Thursday, 31 December 2020

New Year’s resolutions for your wellbeing

If ever there was a year to consider making New Year resolutions, it’s 2020! Although many people believe that New Year’s resolutions are a waste of time, for many they offer focus and a more positive mindset. They don’t have to be about creating a challenge so difficult that you are setting yourself up to fail, they can be something simple to ensure you are more focused on yourself and your own wellbeing. We all need some self care to ensure we are feeling at our best both mentally and physically.

Health goals

Research shows that our physical health is an important contributor to our mental wellness. A report 'Let's get physical - the impact of physical activity on wellbeing' published by the Mental Health Foundation  says that: “Participation in regular physical activity can increase self-esteem and reduce stress and anxiety.

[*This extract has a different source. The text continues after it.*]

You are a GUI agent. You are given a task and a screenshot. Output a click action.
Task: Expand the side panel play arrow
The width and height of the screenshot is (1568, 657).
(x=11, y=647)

Physical activity can help play a role in preventing mental health problems and improve the quality of life of those experiencing it. For example, there is an approximately 20–30% lower risk for depression and dementia, for adults participating in daily physical activity”.

By setting yourself achievable targets to improve your physical health, you can create routines that you are likely to continue as part of a healthier lifestyle. Choose a physical activity that you will enjoy, start off small and increase the amount of exercise at your own pace. Where possible, perhaps walk to work or take the stairs instead of the lift and take things from there.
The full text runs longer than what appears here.